2011年03月03日 22時44分37秒 | まち歩き

 孫の節句のお祝いに娘の家に招かれました。爺馬鹿といわれるかもしれませんが、孫娘はそれはもうとってもかわいい赤ちゃんです。筆者の顔を見ると両手を差し出しながら近づいてきます。それはだっこして欲しいということを表しています。抱っこしてあげると喜んで柔らかいほっぺを付けてきます。痛い腰を気にしながら高いたかいをしてあげると声を出して喜びます。こんな孫娘に会うと、筆者は恥も外聞もなくとろとろになってしまいます。もちろん上の男の子達もそりゃかわいいですよ。しかし幼稚園年長以上になると、自己に目覚めてきまして自分の世界をちゃんともっています。彼らは水泳とサッカークラブに入って運動し、その合間にいろんな本を読み出しました。ということでひな祭りはひな壇の前で写真を撮り、美味しいお菓子を食べてお開きになりました。

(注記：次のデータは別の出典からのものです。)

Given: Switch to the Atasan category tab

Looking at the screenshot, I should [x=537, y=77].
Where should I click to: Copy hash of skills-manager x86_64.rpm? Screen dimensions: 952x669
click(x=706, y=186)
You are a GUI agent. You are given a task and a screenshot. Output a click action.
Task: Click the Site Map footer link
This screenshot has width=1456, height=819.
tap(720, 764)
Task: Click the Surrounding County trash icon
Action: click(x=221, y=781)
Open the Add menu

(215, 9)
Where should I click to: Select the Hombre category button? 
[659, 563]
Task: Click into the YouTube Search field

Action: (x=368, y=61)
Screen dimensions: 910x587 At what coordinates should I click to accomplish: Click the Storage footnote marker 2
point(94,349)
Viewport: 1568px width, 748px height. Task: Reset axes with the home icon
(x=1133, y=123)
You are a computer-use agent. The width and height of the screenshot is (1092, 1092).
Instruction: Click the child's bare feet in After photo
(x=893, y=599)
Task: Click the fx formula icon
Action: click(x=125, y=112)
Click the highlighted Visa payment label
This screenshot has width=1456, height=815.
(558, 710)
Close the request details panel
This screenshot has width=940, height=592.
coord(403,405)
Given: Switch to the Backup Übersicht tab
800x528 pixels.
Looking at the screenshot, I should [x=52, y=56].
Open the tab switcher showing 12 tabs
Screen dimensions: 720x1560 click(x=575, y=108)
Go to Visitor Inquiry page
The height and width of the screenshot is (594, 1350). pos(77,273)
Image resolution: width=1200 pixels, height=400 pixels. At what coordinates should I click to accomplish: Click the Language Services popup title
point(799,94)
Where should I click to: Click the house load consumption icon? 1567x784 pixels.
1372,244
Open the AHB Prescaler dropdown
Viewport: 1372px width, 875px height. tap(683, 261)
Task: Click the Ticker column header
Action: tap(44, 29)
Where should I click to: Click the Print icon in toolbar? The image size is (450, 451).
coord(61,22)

 帰りの道は西湘道路を車で走りました。大磯港を過ぎてから海の方を見ると曇天の下にオレンジ色の背景をもった大島と三角形の利島がくっきり見えました。朝早い時間には、南の海に大島が見えることがありますが、この時期の夕方近い時間帯に大島が見えるのは珍しいことです。この道路から見えた大島は、東側が断崖絶壁のように見えます。西の方へなだらかに高度を上げ三原山に至り、さらに西側もなだらかに高度を下げ、最西端はやはり断崖になっています。三原山は島中央部よりも少し西側にあります。大島の少し西に薄く島影が見えましたが形が明確ではないのでどの島か不明です。

 島の背景のオレンジ色は晴れているためでしょう。気象庁の天気図を調べますと大島の南に曇天部と晴天部の境界があることがわかりました。車を止める場所がなかったので写真を撮影できませんでしたのが残念です。西湘道路は雨が降り出してきました。

 九州の新燃岳の噴火とニュージーランドの震災で被害に遭われた方々にお見舞い申し上げます。